(RECORDED INFORMATION)

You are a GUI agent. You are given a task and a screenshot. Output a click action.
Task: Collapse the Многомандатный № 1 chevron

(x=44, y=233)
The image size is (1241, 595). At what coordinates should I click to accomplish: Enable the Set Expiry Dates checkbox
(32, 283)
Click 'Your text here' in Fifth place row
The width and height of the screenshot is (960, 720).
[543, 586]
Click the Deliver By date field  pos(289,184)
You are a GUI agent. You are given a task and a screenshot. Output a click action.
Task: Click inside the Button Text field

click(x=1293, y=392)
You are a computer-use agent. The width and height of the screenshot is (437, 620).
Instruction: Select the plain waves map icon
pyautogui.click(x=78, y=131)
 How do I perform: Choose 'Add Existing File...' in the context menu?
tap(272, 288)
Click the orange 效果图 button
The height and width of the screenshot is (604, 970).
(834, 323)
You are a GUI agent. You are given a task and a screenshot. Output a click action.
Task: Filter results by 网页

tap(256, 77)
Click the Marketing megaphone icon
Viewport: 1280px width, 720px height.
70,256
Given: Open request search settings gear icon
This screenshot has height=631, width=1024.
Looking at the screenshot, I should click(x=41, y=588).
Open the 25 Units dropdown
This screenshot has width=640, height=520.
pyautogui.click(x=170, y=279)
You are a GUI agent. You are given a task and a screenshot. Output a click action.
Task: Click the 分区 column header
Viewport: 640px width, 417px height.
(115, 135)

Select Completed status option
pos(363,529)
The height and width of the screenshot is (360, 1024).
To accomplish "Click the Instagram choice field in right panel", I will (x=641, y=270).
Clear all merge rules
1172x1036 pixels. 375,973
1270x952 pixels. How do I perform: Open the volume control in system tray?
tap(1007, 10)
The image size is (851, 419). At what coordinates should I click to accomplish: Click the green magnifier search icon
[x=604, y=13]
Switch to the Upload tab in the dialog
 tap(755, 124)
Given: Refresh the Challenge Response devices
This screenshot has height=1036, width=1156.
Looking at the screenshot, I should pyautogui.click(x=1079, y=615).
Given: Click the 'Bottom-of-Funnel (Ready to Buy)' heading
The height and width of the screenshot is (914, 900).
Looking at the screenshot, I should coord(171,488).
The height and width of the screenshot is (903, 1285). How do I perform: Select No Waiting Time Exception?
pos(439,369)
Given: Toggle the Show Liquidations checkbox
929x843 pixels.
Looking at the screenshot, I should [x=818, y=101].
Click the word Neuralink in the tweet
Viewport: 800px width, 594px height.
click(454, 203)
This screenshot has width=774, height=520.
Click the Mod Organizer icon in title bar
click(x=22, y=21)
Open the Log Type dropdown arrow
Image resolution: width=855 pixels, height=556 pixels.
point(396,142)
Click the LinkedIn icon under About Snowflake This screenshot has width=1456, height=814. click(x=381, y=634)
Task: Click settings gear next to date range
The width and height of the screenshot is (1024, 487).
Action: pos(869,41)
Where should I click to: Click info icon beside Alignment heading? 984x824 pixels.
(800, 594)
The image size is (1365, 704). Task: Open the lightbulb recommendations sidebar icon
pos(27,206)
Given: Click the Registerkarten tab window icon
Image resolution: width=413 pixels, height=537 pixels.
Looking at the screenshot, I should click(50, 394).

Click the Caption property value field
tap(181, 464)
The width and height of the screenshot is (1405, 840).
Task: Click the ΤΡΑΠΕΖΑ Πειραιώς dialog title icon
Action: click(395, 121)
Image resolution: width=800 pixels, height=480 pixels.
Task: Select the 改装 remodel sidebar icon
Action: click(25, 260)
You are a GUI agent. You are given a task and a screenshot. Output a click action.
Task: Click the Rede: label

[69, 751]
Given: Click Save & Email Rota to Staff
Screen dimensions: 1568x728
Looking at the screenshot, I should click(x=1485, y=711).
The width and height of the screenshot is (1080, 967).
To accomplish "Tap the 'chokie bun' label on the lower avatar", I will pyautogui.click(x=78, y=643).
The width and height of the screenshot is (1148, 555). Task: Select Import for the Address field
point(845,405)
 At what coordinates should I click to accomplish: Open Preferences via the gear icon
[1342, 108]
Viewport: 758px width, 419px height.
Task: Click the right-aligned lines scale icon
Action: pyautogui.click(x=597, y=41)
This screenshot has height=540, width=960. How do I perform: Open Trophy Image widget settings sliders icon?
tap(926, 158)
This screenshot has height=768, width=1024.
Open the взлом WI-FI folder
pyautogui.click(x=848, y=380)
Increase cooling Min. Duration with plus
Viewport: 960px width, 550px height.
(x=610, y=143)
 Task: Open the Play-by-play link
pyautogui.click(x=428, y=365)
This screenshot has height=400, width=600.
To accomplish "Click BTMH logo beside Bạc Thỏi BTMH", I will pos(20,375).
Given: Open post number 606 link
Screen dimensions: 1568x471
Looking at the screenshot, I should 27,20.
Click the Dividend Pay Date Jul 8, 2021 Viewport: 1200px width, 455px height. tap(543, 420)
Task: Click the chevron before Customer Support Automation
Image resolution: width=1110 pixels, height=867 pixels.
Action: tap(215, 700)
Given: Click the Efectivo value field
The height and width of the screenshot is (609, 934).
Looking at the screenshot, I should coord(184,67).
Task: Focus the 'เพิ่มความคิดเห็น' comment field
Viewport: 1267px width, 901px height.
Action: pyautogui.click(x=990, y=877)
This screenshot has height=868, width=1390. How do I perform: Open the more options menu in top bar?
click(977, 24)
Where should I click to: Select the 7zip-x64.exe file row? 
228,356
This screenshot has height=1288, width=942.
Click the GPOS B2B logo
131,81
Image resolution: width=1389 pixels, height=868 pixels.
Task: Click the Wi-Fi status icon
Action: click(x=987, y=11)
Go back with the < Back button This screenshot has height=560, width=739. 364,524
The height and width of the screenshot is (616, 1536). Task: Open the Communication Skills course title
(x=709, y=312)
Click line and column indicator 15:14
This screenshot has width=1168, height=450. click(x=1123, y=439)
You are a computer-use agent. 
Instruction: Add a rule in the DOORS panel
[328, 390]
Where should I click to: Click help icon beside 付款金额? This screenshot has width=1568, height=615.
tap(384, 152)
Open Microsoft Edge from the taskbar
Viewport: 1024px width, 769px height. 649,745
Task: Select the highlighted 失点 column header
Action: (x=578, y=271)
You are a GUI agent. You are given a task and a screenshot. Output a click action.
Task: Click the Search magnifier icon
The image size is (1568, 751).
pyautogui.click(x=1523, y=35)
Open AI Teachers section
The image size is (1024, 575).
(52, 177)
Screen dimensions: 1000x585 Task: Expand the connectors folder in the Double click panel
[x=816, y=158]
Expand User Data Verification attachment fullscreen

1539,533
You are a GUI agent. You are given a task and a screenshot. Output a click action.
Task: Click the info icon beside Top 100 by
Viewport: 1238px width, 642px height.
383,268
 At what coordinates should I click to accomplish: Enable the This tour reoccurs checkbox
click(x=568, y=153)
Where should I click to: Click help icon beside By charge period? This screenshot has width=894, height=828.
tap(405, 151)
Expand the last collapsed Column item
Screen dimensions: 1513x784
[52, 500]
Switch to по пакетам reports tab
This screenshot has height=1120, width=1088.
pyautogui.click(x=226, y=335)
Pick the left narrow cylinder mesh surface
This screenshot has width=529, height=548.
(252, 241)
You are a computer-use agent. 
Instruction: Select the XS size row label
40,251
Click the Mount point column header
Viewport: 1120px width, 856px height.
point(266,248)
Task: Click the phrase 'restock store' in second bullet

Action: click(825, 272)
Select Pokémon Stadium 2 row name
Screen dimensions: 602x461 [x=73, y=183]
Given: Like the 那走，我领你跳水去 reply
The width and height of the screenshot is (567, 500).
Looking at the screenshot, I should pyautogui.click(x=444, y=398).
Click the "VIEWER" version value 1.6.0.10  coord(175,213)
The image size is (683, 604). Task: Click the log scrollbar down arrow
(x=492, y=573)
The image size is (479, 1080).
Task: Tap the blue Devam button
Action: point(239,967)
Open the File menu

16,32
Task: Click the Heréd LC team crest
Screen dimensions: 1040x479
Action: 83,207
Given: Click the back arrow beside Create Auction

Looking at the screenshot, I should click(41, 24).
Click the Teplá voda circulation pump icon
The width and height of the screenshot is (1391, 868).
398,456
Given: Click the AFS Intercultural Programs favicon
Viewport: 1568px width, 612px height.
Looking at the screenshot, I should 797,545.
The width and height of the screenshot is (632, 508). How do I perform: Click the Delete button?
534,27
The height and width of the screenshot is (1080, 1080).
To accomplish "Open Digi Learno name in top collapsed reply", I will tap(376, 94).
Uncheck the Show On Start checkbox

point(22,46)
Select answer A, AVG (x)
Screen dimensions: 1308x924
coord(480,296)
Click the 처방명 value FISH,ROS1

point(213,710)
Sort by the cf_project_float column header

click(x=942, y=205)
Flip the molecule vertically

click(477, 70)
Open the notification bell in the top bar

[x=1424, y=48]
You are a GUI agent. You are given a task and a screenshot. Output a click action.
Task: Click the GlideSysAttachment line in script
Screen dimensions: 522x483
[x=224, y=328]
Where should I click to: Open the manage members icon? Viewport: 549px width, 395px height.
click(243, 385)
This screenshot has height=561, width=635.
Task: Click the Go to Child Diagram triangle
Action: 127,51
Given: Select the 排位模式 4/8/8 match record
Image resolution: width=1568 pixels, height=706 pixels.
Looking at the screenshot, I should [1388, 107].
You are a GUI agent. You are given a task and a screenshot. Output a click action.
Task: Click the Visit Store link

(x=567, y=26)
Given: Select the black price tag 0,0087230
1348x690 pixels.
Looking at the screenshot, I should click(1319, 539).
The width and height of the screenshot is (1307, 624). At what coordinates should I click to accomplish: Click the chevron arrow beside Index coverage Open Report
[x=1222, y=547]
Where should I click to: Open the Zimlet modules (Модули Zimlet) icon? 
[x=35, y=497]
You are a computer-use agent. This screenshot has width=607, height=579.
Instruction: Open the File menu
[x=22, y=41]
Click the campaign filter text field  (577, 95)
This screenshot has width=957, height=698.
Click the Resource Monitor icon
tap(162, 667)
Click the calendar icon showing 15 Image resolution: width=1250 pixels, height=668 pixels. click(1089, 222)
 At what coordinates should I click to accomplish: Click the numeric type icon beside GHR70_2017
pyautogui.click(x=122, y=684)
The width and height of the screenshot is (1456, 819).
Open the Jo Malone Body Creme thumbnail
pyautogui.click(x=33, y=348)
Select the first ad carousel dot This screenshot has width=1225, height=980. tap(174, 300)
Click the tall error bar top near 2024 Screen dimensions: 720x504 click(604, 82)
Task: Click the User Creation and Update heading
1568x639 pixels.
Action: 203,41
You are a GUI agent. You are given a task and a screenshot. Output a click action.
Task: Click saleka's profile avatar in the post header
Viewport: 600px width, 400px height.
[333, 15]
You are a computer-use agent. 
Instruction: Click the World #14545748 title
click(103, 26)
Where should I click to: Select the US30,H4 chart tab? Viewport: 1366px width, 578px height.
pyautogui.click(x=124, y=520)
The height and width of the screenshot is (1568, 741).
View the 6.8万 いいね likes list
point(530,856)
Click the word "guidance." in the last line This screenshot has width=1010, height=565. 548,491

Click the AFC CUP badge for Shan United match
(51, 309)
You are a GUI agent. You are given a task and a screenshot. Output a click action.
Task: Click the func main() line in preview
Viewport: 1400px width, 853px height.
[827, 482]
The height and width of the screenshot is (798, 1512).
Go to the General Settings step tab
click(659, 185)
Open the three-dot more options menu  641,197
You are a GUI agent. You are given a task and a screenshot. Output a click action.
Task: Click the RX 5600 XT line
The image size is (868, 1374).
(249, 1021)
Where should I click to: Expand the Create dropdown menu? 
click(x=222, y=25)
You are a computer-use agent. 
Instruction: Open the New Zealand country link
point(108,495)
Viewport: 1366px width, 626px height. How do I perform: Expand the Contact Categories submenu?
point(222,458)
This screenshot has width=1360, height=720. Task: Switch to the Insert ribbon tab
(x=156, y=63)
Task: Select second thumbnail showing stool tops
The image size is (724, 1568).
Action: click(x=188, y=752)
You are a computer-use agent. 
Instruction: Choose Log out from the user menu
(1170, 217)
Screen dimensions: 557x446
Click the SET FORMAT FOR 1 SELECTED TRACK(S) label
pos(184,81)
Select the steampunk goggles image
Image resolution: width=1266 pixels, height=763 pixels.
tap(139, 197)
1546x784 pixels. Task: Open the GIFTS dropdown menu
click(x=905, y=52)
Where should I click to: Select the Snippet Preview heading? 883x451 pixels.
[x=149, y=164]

(End RECORDED INFORMATION)

**BRIEF**
The required output is the stretch of entries above from the line containing "Where should I click to: Click info" through the line containing "The width and height of the screenshot is (1080, 967).", reproduced exactly.

**EXERCISE RESULT**
Where should I click to: Click info icon beside Alignment heading? 984x824 pixels.
(800, 594)
The image size is (1365, 704). Task: Open the lightbulb recommendations sidebar icon
pos(27,206)
Given: Click the Registerkarten tab window icon
Image resolution: width=413 pixels, height=537 pixels.
Looking at the screenshot, I should click(50, 394).

Click the Caption property value field
tap(181, 464)
The width and height of the screenshot is (1405, 840).
Task: Click the ΤΡΑΠΕΖΑ Πειραιώς dialog title icon
Action: click(395, 121)
Image resolution: width=800 pixels, height=480 pixels.
Task: Select the 改装 remodel sidebar icon
Action: click(25, 260)
You are a GUI agent. You are given a task and a screenshot. Output a click action.
Task: Click the Rede: label

[69, 751]
Given: Click Save & Email Rota to Staff
Screen dimensions: 1568x728
Looking at the screenshot, I should click(x=1485, y=711).
The width and height of the screenshot is (1080, 967).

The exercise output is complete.